第201話 艦載母艦ゴッド・セイブ・ザ・クイーンズにて

「全作業員、発艦作業開始!」


 艦載母艦ゴッド・セイブ・ザ・クイーンズの甲板上に作業開始命令が放たれると、待機所のシャッターがガパリと開き、装甲艦外作業服を着込んだ作業員や、十数メートルあまりの機動作業体が甲板上に飛び出してきます。


「格納庫開け!」


 巨大な格納庫の扉が開放され、艦内から全長200メートルを超える軍艦――連合正規駆逐艦が姿を現しました。


「デッキ上昇! 慣性制御安定!」


「縮退炉回せ――――!」


 艦母の各所に備わったカタパルトデッキでは、数百メートルもある乗降機エレベータが重力制御の唸りを上げて持ち上がります。
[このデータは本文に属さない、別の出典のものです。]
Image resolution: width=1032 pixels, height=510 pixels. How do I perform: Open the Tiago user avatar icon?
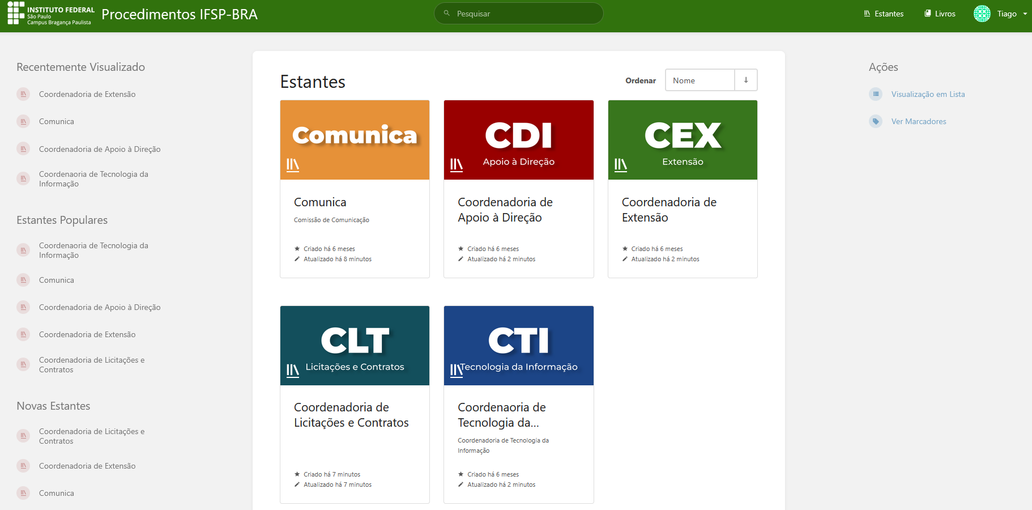tap(982, 14)
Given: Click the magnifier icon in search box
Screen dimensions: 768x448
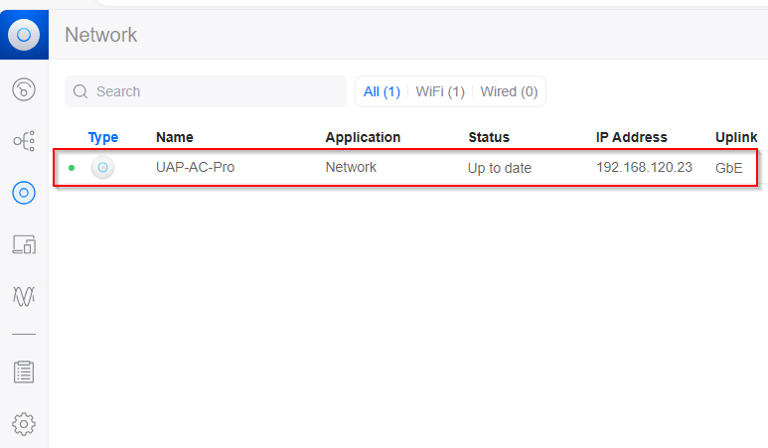Looking at the screenshot, I should click(x=80, y=91).
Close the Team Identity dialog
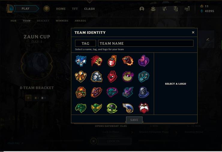Image resolution: width=222 pixels, height=152 pixels. click(x=193, y=32)
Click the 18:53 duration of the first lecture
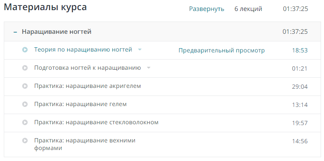The image size is (324, 161). [x=299, y=50]
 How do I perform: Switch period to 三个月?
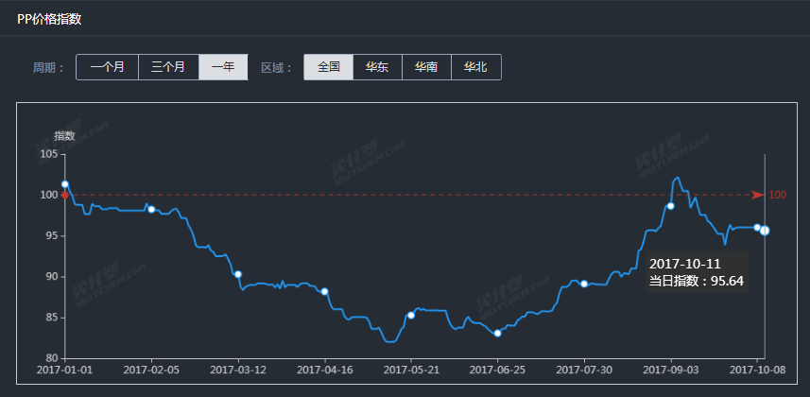point(168,67)
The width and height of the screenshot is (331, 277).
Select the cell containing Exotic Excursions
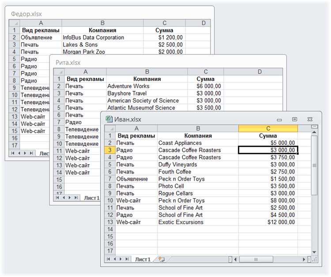point(198,222)

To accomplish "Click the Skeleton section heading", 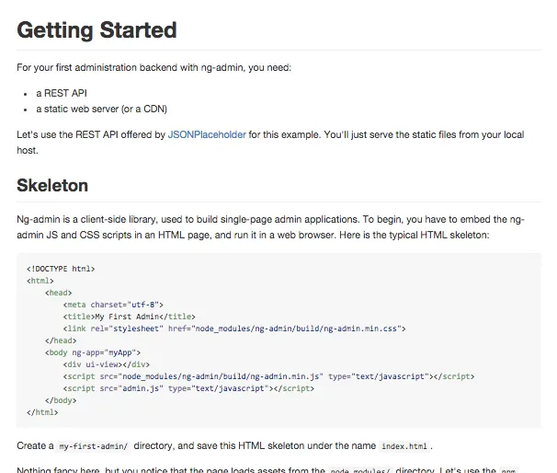I will tap(52, 185).
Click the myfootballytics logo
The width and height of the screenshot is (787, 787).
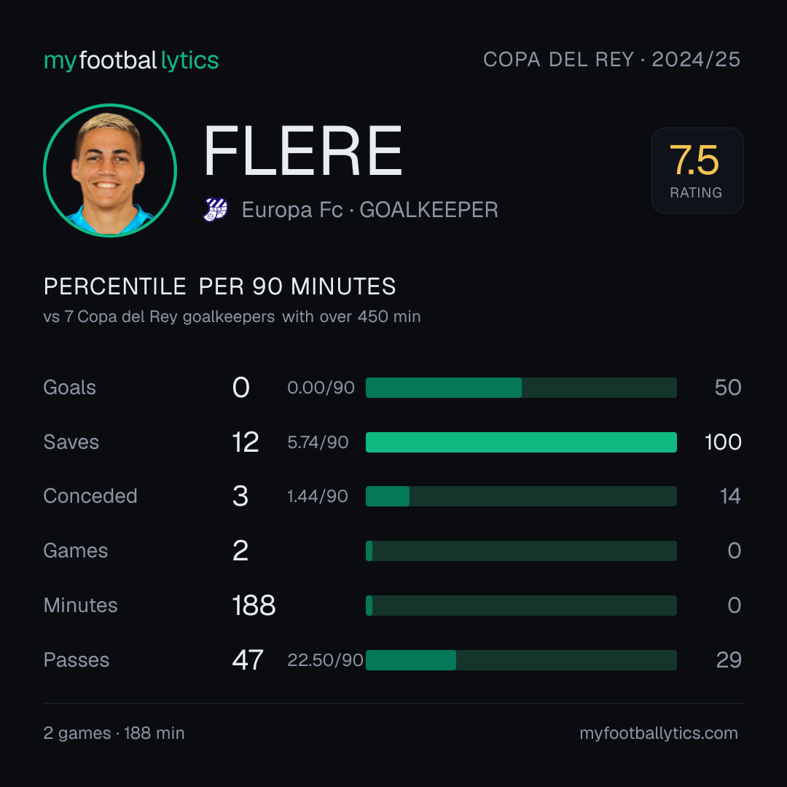pyautogui.click(x=131, y=60)
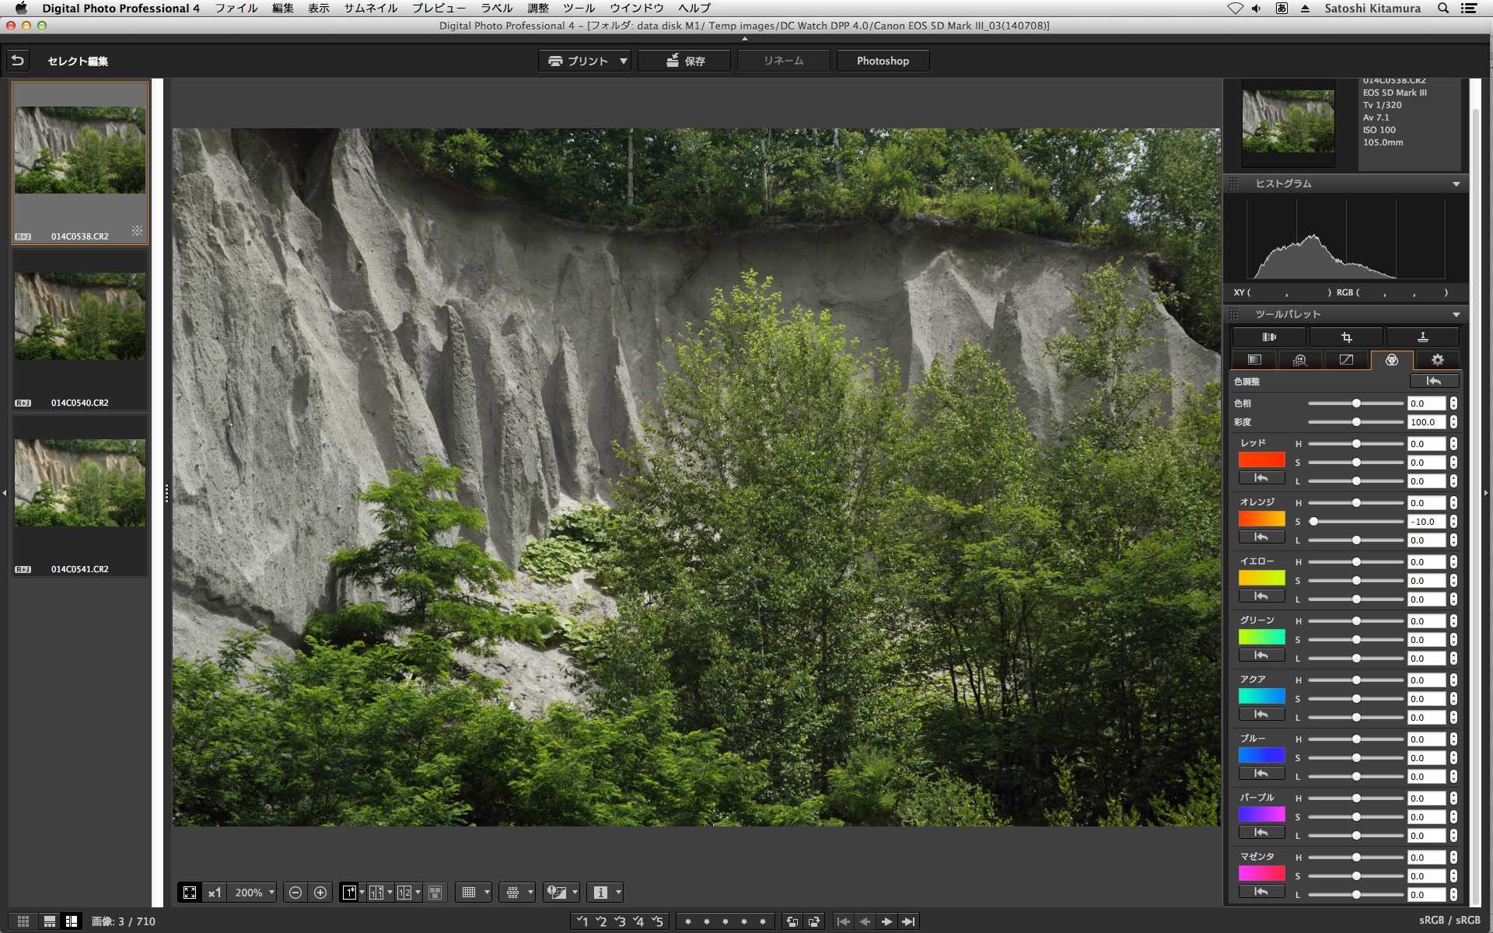The width and height of the screenshot is (1493, 933).
Task: Click the zoom out minus icon
Action: click(295, 893)
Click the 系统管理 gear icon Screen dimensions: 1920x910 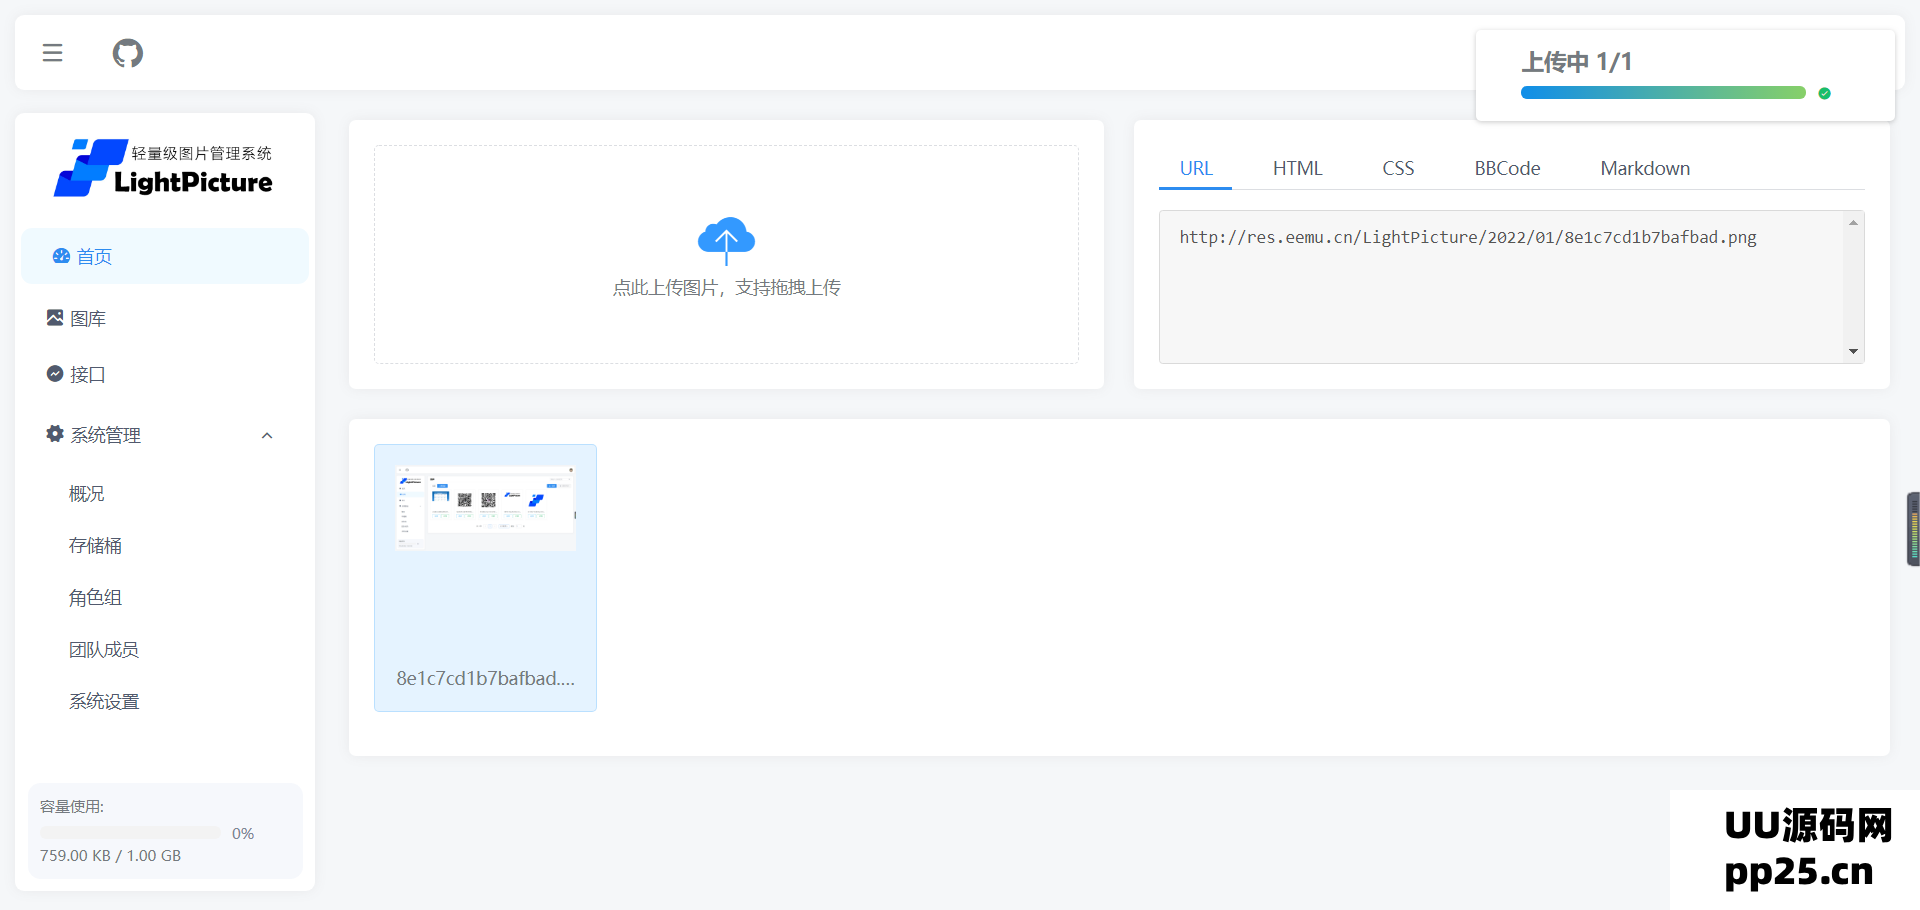tap(55, 434)
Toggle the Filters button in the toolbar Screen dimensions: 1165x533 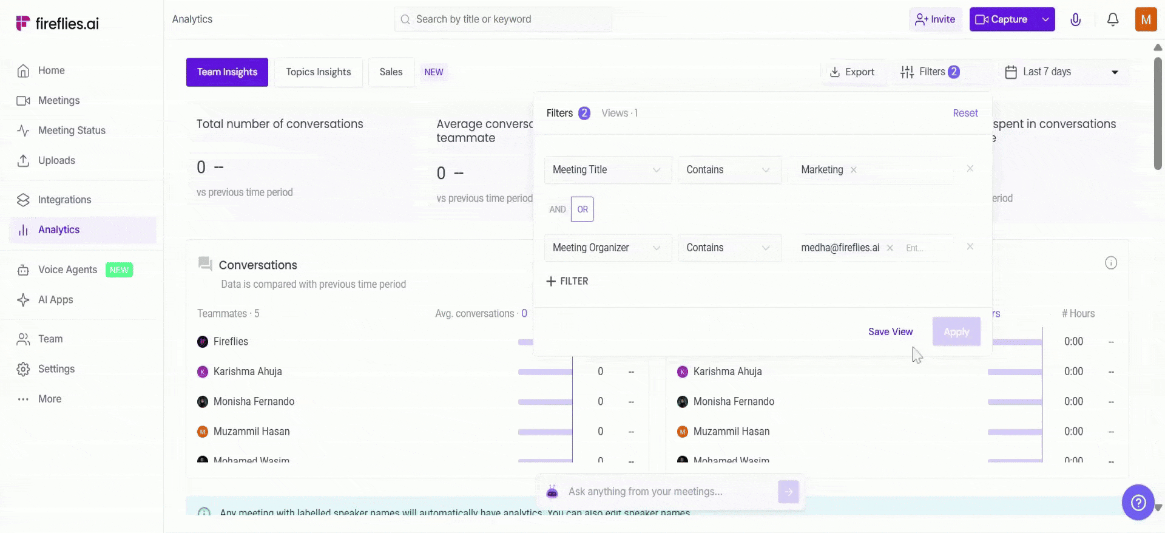(x=930, y=72)
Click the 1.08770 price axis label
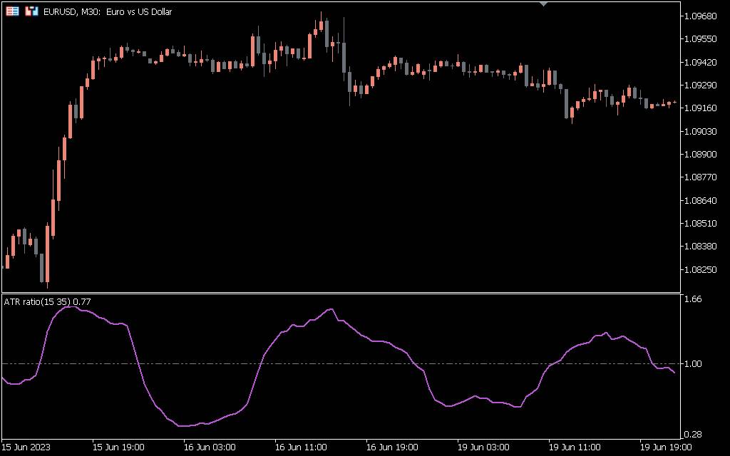 click(701, 177)
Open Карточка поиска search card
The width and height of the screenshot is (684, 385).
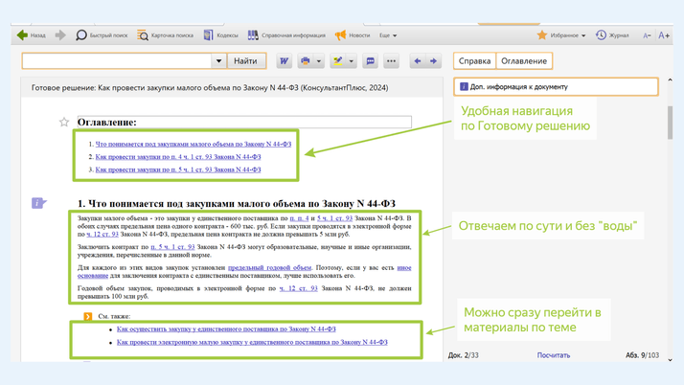(165, 35)
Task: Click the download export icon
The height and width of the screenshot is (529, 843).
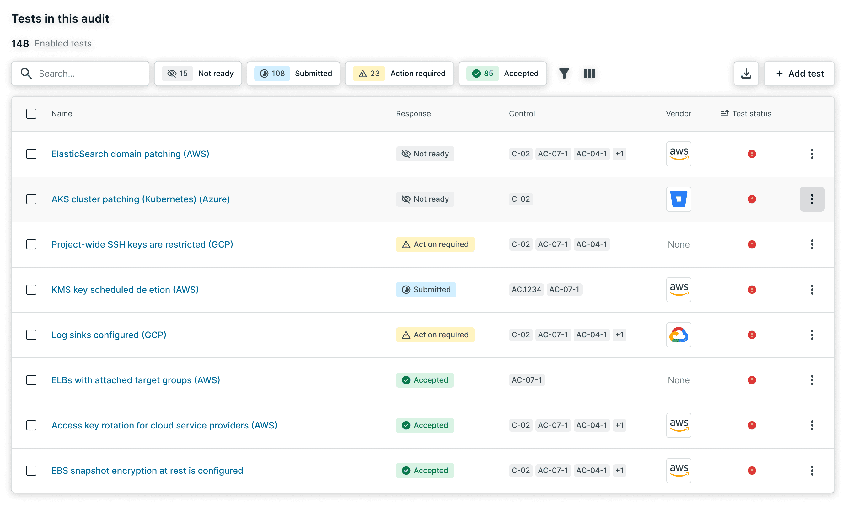Action: (746, 73)
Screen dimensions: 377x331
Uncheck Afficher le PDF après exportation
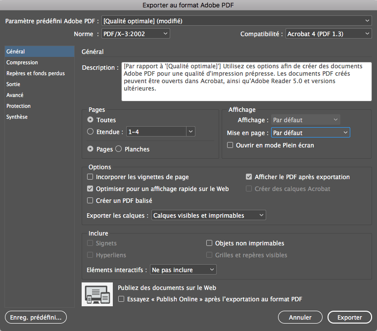(x=249, y=177)
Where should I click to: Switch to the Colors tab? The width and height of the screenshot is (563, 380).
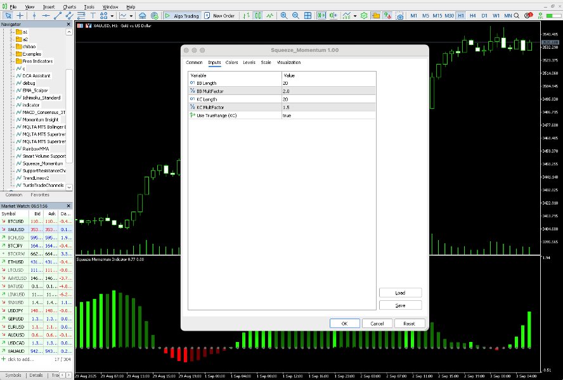pyautogui.click(x=231, y=62)
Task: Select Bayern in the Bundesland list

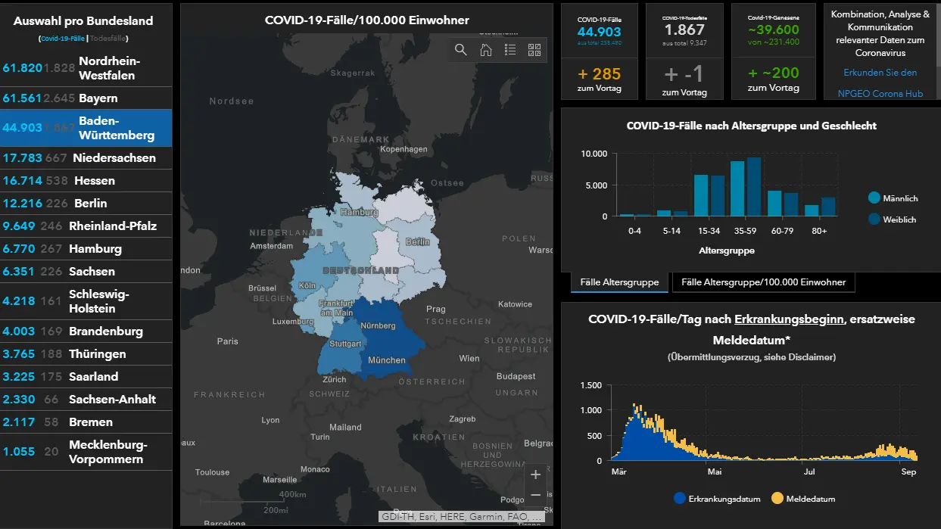Action: click(86, 98)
デッキに乗り上がった駆逐艦は、キュィィィィィィィィィン! と縮退炉の暖気を始めました。


 甲板レベルに達したエレベータがガコン! と動きを止めると、待機していた体長数十メートルにもなる巨大な誘導員――巨大陸上種族であるグランガンの誘導員が、クルクルと手を回します。すると駆逐艦は接地させたランディング・ホイールを動かし、甲板上をゆるゆると進み始めました。


 装甲作業服を纏ったグランガンの誘導に従った駆逐艦は、するすると定位置に到着します。時を置かずして、甲板に仕込まれたブラストディフレクターがバシャリと立ち上がり、推進ノズルを覆いました。


 その間も縮退炉は熱を上げ続け、そのエネルギーは後方に付いたノズルから強烈な赤外線となって漏れ出します。溢れんばかりの熱を受けている推力偏向ノズルは、クイックイッと上下左右へ動き、また絞りを効かせました。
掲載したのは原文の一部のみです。